** O que se pede **
[1] No texto sobre as manifestações e o governo Bolsonaro, em que departamento da FGV Cláudio Couto é professor?
[2] Retome o texto sobre as manifestações e o governo Bolsonaro e dê continuidade a ele a partir da última frase.

** Trecho fornecido **
....
“Ele [Bolsonaro] pode, nos primeiros momentos, depois dessas manifestações, piorar o seu comportamento porque pode pensar que agora ele tem o aval das massas para realizar o seu programa e aí a situação institucional do país pode piorar muito mais”, afirma Roberto Romano, professor de ética e filosofia da Unicamp (Universidade Estadual de Campinas).
Para o cientista político Cláudio Couto, professor do Departamento de Gestão Pública da FGV (Fundação Getúlio Vargas), os sinais de aprovação do presidente aos atos de ontem não resultarão em apoio do Congresso a propostas governistas.
“Interpretaria esses gestos como uma tentativa de obter apoio na base da pressão, de forçar o Congresso a se curvar às suas posições. Isso não vai melhorar a relação dele com o Congresso, onde ele precisa aprovar uma agenda. Muito pelo contrário. Não vai melhorar a relação dele com o Supremo Tribunal Federal, onde ele pode ter suas políticas questionadas. Então, ele acaba jogando mais lenha na fogueira”, avalia.
“A reforma da Previdência tem chance real de ser aprovada porque se produziu no Legislativo um consenso e porque o Rodrigo Maia tem dado mostras reiteradas de que considera importante aprovar. Isso não significa dar apoio ao conjunto da agenda do governo. Acho difícil que o resto da agenda governamental avance da mesma forma”, comenta Couto. “Não creio que a ida dos manifestantes à rua apoiando, por exemplo, o pacote do [ministro Sergio] Moro vá fazer com que o Congresso vote agora a favor do pacote.”
Governo sem projeto
Na opinião de Carlos Sávio Teixeira, professor do departamento de Ciência Política da UFF (Universidade Federal Fluminense), a origem das dificuldades é o próprio Bolsonaro, que não teria um projeto mais amplo de governo.
“É um equívoco atribuir as dificuldades do governo Bolsonaro ao STF e ao Congresso. Eu atribuiria à falta de projeto do governo. O STF e o Congresso podem até vir a ser obstáculos a um projeto Bolsonaro, quando e se houver um. Mas por enquanto não. A manifestação de hoje é só mais um capítulo dentro dessa relação ruim, cuja fonte é o Bolsonaro. Ele quer um tipo de relação diferente com o Centrão e o Congresso, mas não sabe como, não propõe como e fica hostilizando o Congresso e o Centrão”, analisa.
“O governo não tem uma orientação básica sobre o que fazer. Então, fica nessa guerra permanente com as instituições. Isso é muito ruim, inclusive para o governo. Não por outras razões o governo vem perdendo apoio junto à população e seu eleitorado”.
No mesmo sentido, o professor Romano, da Unicamp, afirma que a falta de iniciativas mais consistentes para combater problemas do país pode gerar uma insatisfação maior contra o governo. “Se não vêm logo medidas contra o desemprego, medidas que favoreçam a educação, evidentemente que o mal-estar vai continuar e aumentar.”
....
Um bloco de dados:
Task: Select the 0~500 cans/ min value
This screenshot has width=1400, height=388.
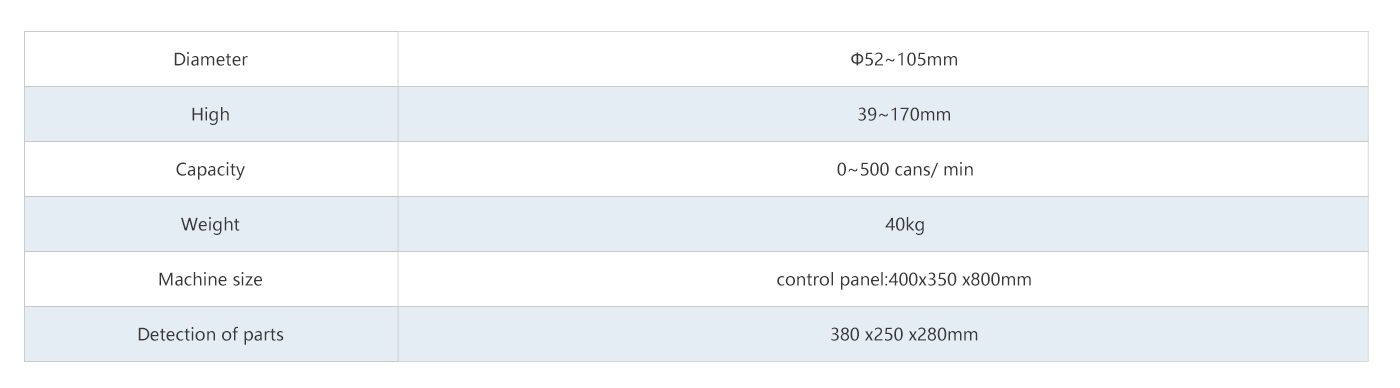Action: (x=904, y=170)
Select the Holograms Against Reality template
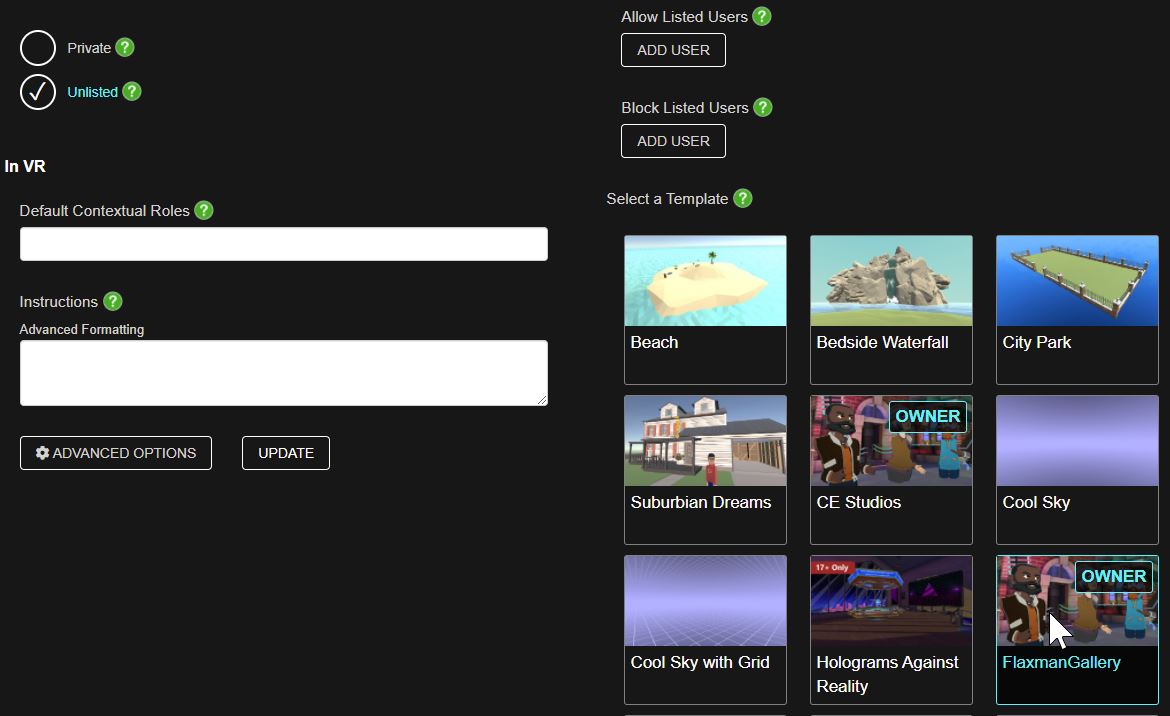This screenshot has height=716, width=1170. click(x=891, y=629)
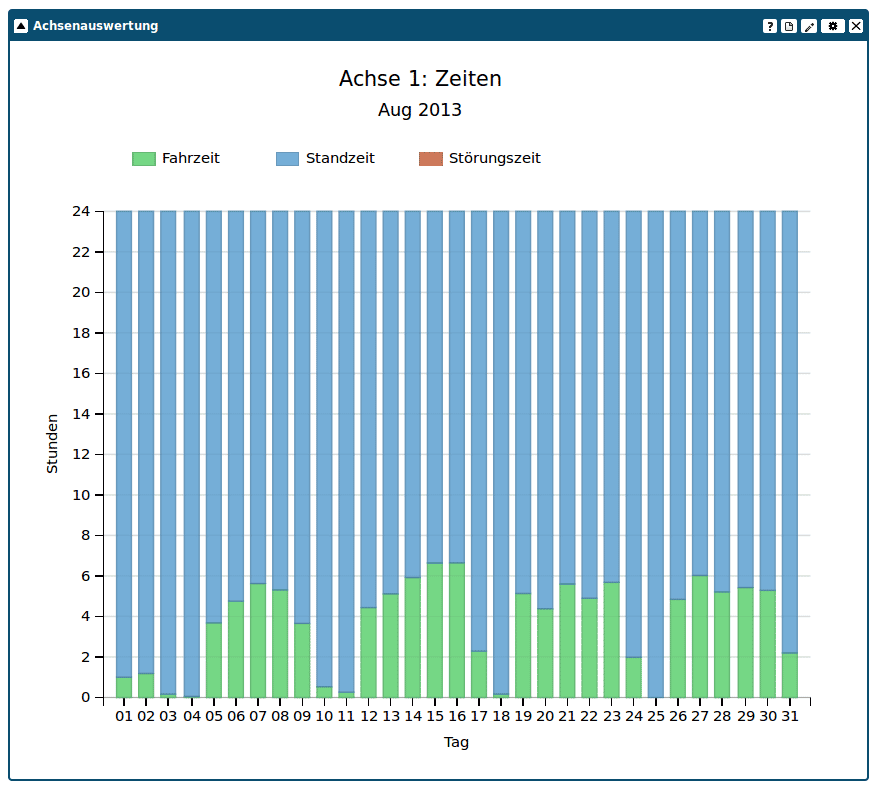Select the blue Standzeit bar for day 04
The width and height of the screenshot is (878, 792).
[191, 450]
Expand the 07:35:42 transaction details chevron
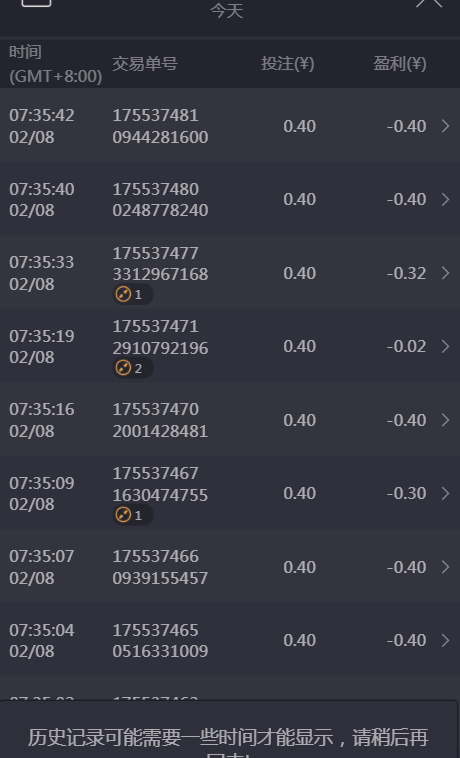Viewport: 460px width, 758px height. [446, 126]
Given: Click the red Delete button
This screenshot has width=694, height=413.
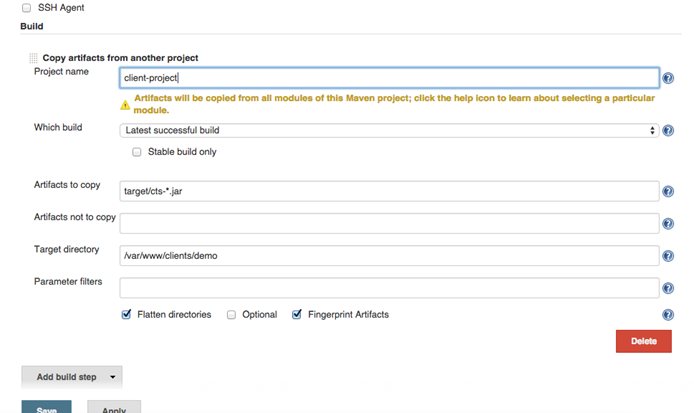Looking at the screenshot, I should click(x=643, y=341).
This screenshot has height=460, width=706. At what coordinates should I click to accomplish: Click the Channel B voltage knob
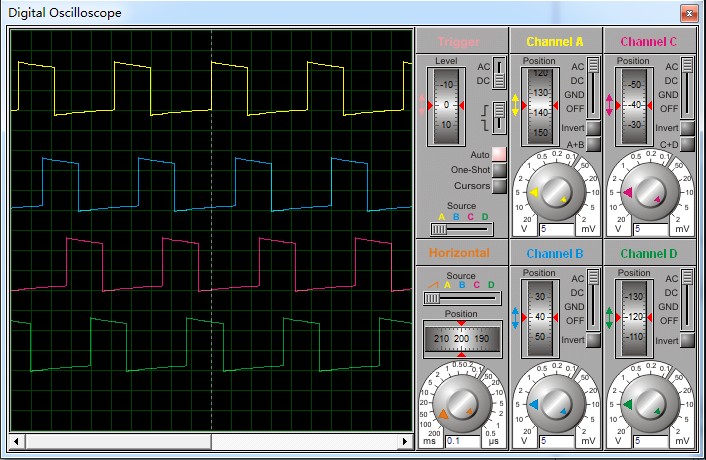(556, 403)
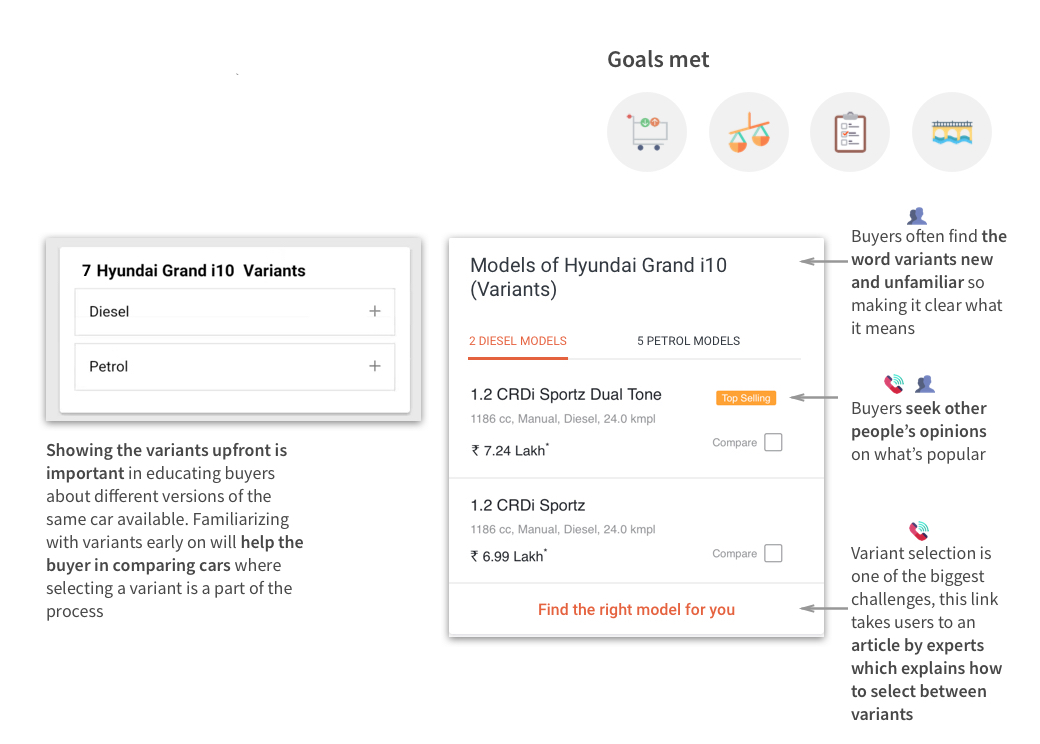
....
** Respostas do exercício **
[1] No Departamento de Gestão Pública.

[2]
Radicalização e namoro com o abismo
Para os três analistas, as manifestações de ontem foram dominadas pelos apoiadores mais radicais de Bolsonaro, sendo que parte deste grupo defende soluções autoritárias como o fechamento do Congresso e do STF.
Romano frisa que medidas deste tipo representariam a instauração de uma ditadura. Para ele, Bolsonaro ainda não expressou com veemência seu repúdio a estas ideias. “Quando [ele] chama as massas para se manifestarem, ele sabia perfeitamente que seria veiculado esse tipo de palavra e ordem. Estamos namorando com o abismo. Isso não é bom para ninguém. Seria a hora de até mesmo os militares, que têm demonstrado o maior bom senso e uma prudência maior dentro do governo, lembrarem ao presidente que ele é presidente de todos os brasileiros e que ele não pode brincar com as instituições, brincar de colocar gasolina perto do fogo”.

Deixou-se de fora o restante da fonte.